The multi-way communications may strengthen patient appreciation for the physician's moral commitment to putting patients first. Among the welter of patient-to-patient communication and of advertising on the Web and elsewhere, patients will find that it is only in the personal relation with their own physicians that the information becomes specific to them and their needs. This can occur only within the patient-physician relationship.
With increased connectivity, patients will likely enter into the current system of self-governance that ensures competence in the medical profession. They will be able to contact one another more easily to compare and evaluate their visits to a particular doctor. Perhaps more significantly, Web sites already exist which focus on evaluating specific hospitals on specific procedures, such as coronary bypass surgery, or back and neck surgery. See for example http://www.Healthgrades.com.
Blumenthal contends that in the new information age physicians must recognize a new role, that of a consultant. Patients will still need doctors to prescribe medications and to perform physical exams and diagnostic and therapeutic procedures. Patients, bombarded by the media with health information, will depend on doctors, with years of rigorous training, to transform health data into medical knowledge and appropriate treatment decisions.
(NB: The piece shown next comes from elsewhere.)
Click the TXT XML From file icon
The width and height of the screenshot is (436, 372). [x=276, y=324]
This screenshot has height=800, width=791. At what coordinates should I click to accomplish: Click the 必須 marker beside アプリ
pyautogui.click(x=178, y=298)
Patients will begin to look at doctors more as partners with whom they can consult to make informed decisions under uncertain circumstances. As a physician who uses the Internet, Blumenthal believes that patients will not doubt their doctor's knowledge if the doctor consults the Web during a visit; in fact he believes that most patients will expect this from their doctors. And there are still millions in the country who do not have access to the Internet. For these people, the doctor's role will remain unchanged.
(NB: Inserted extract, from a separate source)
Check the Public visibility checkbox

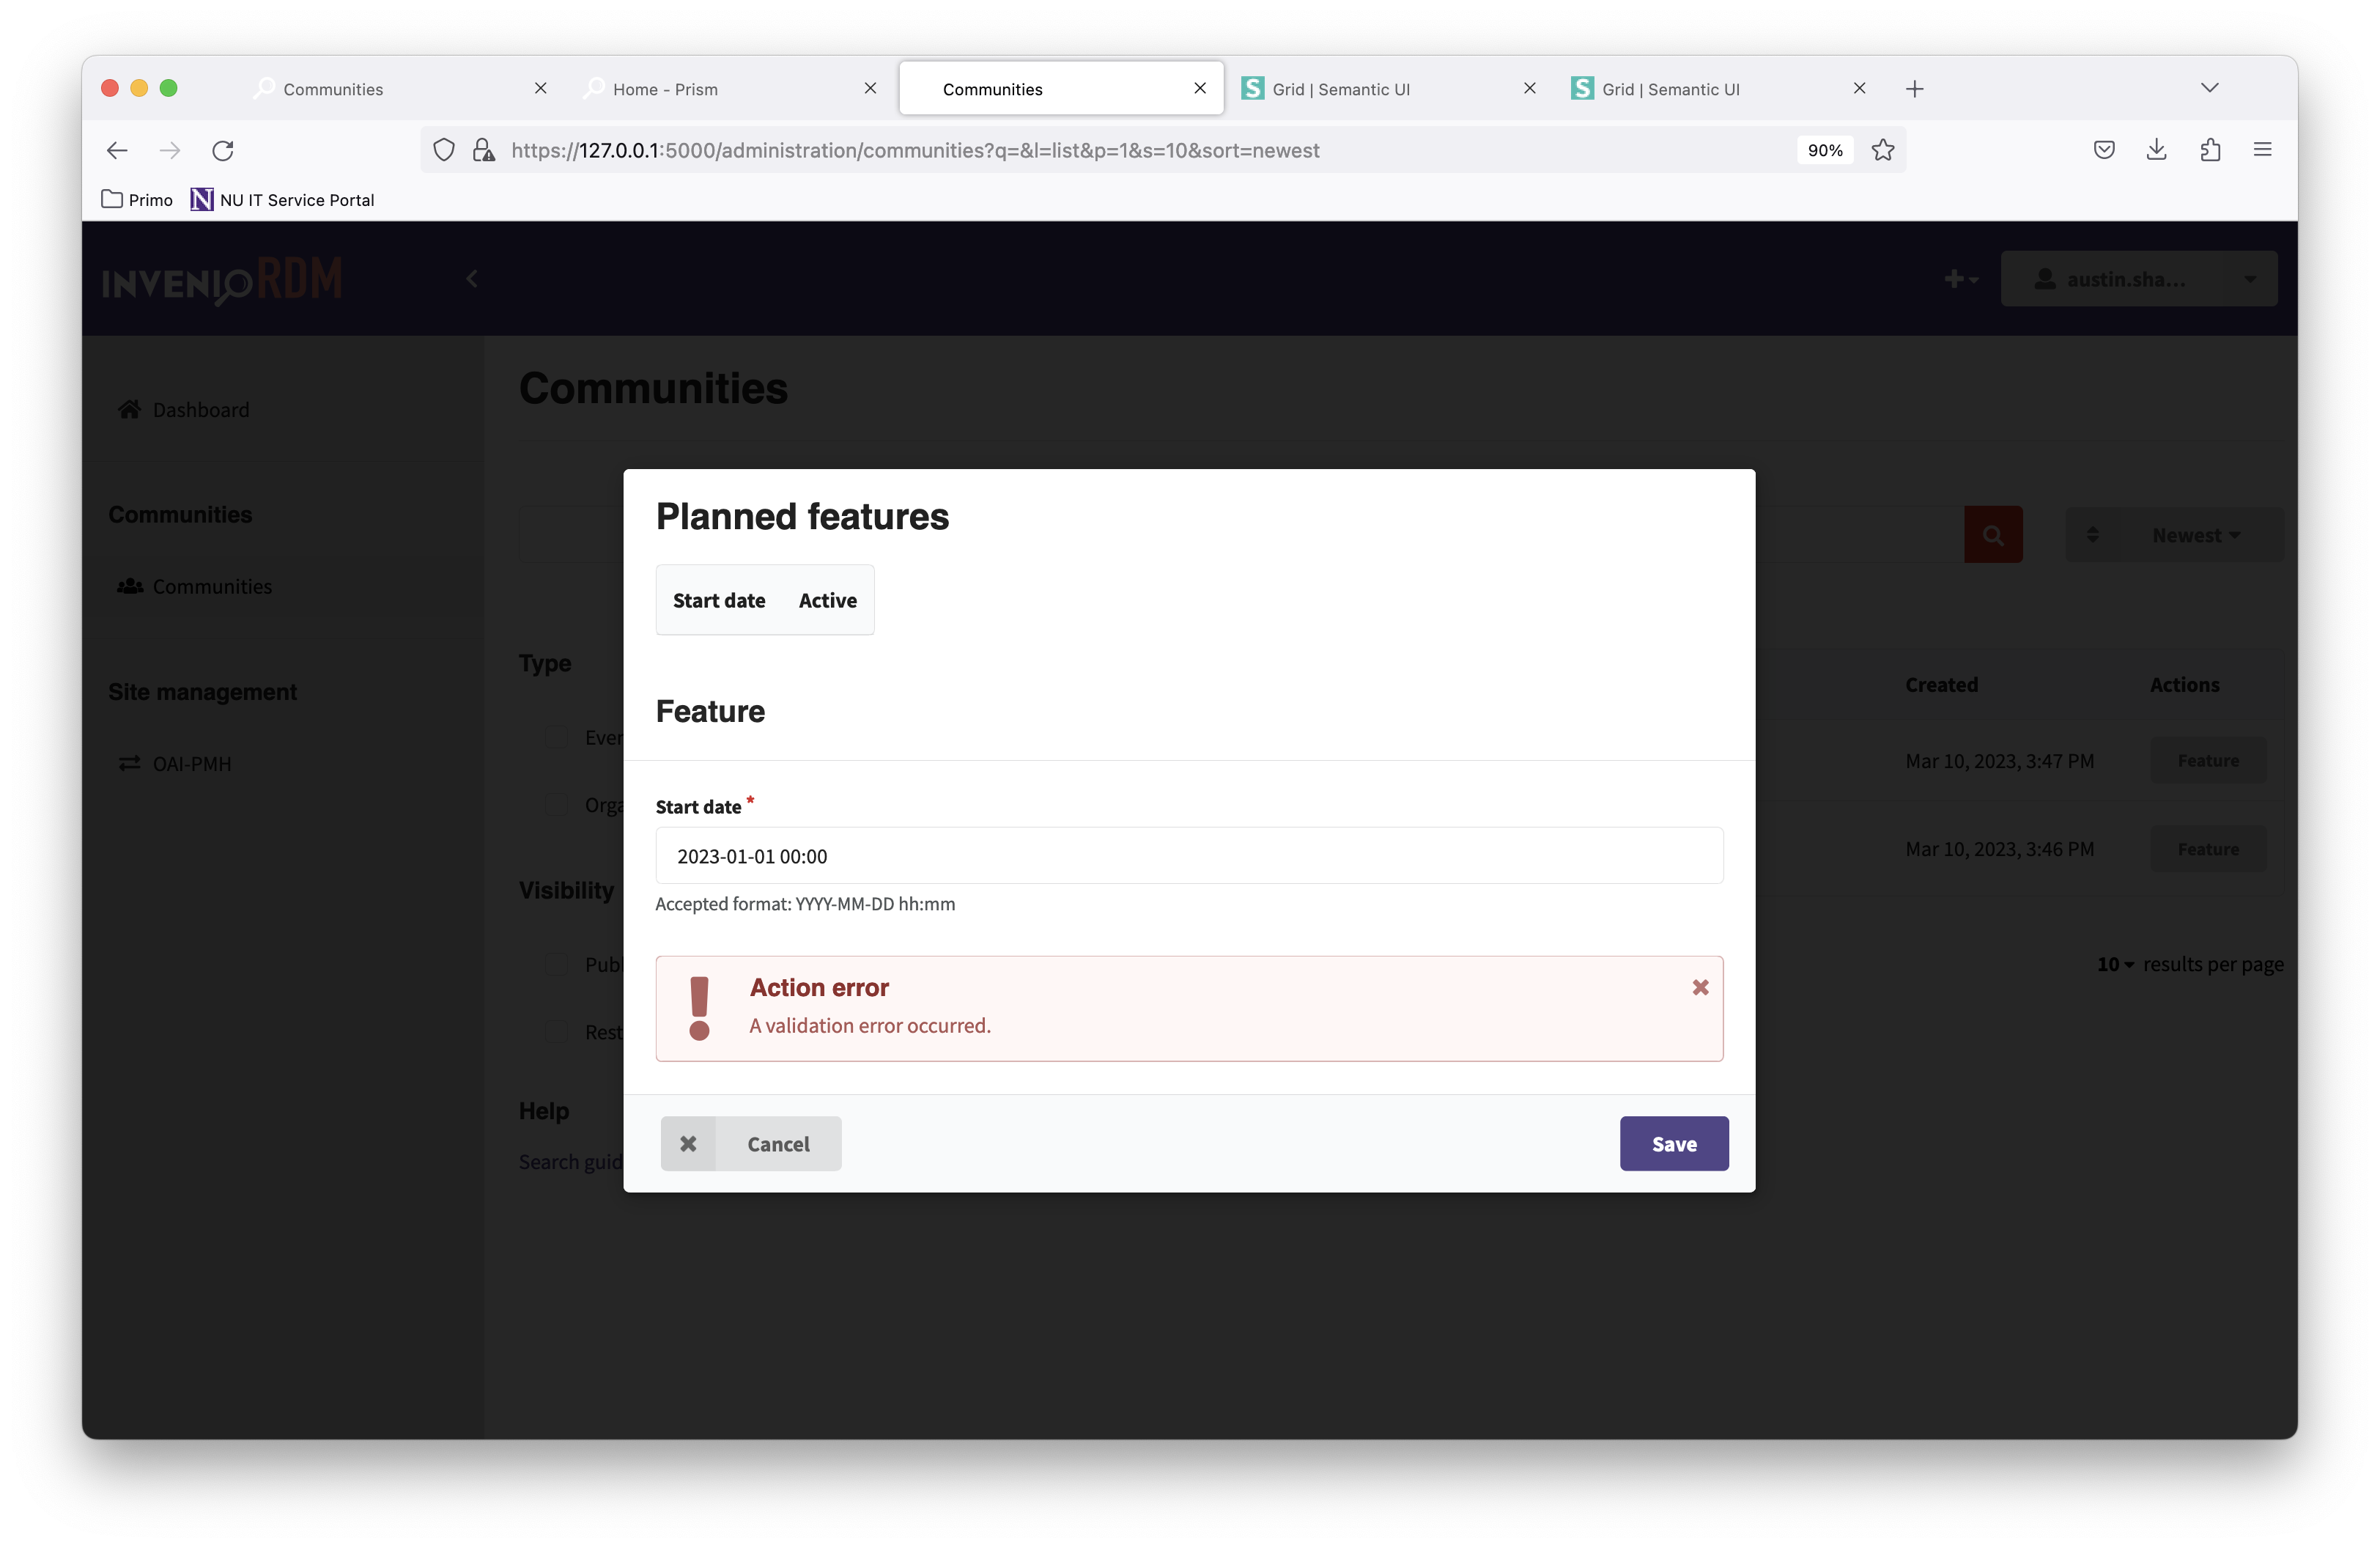click(557, 964)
If history is any indication, a doctor's professional status is rooted in something deeper than knowledge itself. In the 14th century doctors had little valid knowledge, yet they were still highly regarded and "compensated generously."5 Blumenthal discusses the possibility of humans having a "primal urge to project onto some group the power to heal."6 The argument is that people desire a healing class that can offer hope in times of suffering. This desire goes beyond the knowledge-based asymmetry that distinguishes medicine today.
There is no way to predict the precise way that the information revolution will continue to unfold. More knowledgeable patients should not decrease the importance of the medical profession, but rather force the profession to adapt to a new role. Doctors will still be needed to perform medical procedures, but now patients will ask medical professionals to help them sort through the vast amount of data available on the Internet. Perhaps the information revolution will bring us closer to Robert Veatch's collegial model of the patient-physician relationship, wherein doctors and patients work together to reach a common goal in a relationship that seeks input from both the doctor and the patient.7 With the Internet's help, patients may become more equal partners with their physicians in caring for their health.
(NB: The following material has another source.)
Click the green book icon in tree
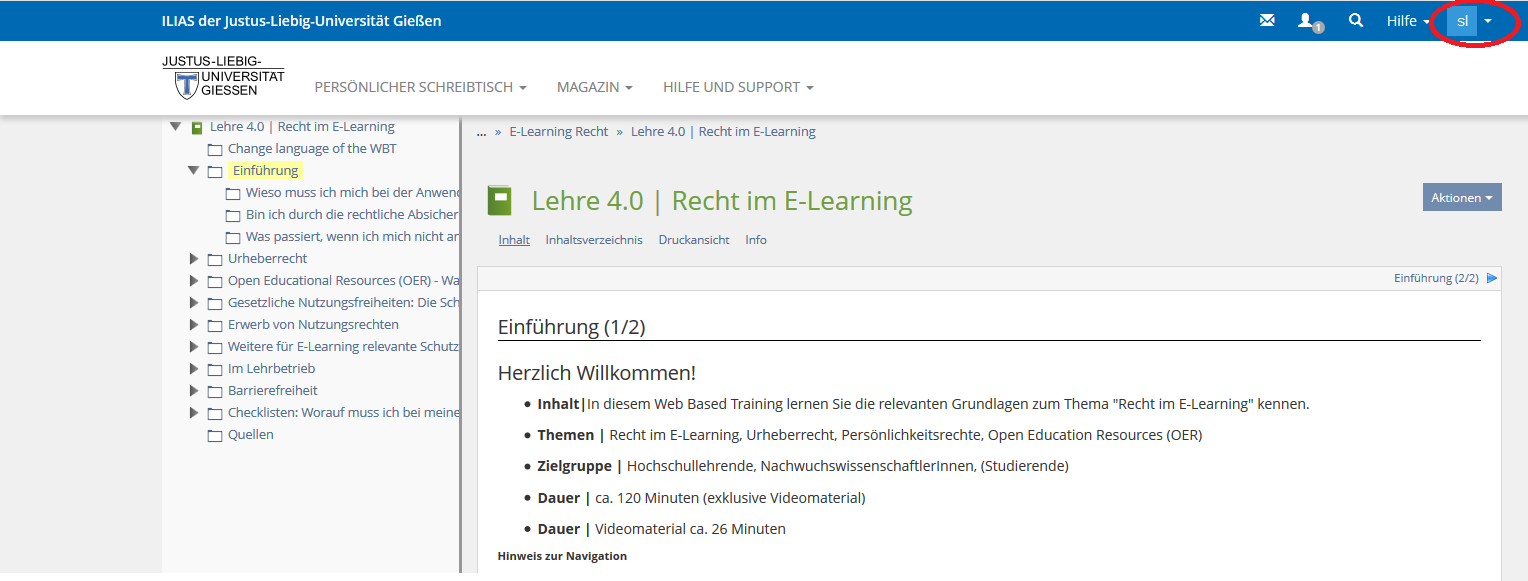The height and width of the screenshot is (581, 1528). pos(197,127)
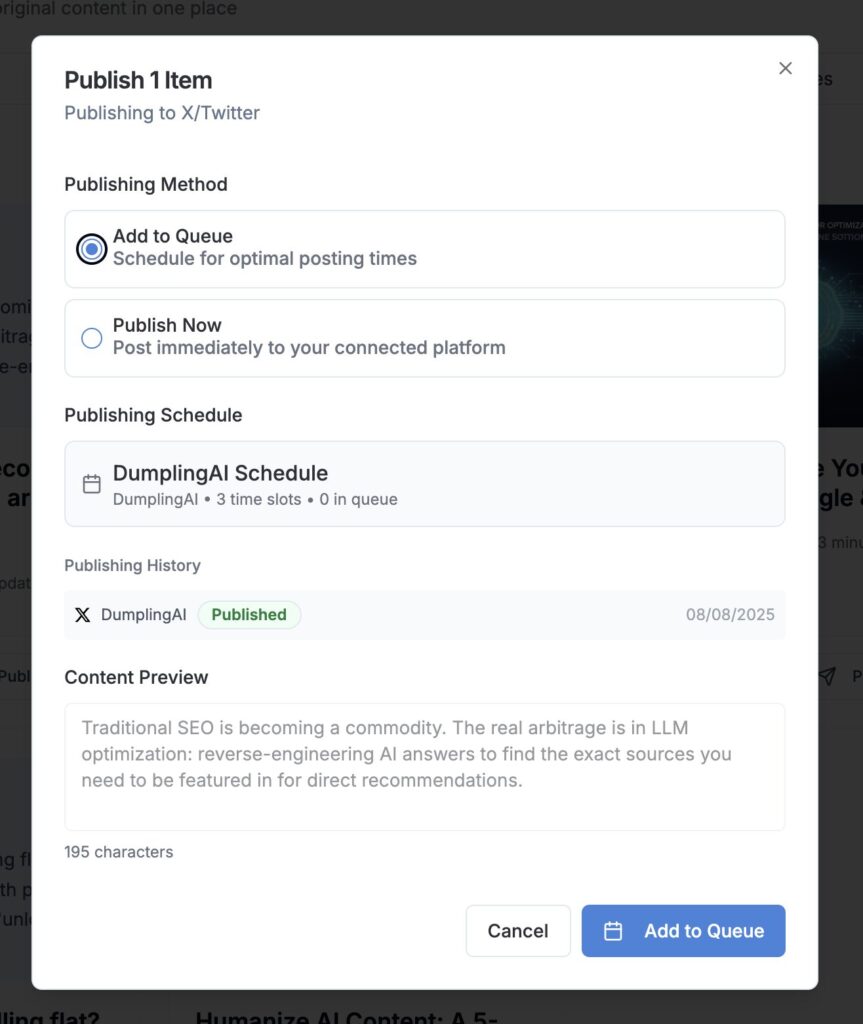Click the calendar icon beside DumplingAI Schedule
This screenshot has width=863, height=1024.
(x=91, y=484)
- Spielberg AR. On call and online: sociohistorical, legal, and ethical implications of e-mail for the patient-physician relationship. JAMA. 1998;280(15):1353-1359.
Blumenthal D. Doctors in a wired world: can professionalism survive connectivity? Milbank Q. 2002;80(3):525-46.
Starr P. The Social Transformation of American Medicine. New York: Basic Books;1982.
Blumenthal D. Doctors in a wired world: can professionalism survive connectivity? Milbank Q. 2002;80(3):527-546.
Veatch RM. The patient-physician relation: The patient as partner, part 2. In: Smith DH, Veatch RM, eds. Medical Ethics Series. Bloomington, IN: Indiana University Press; 1991.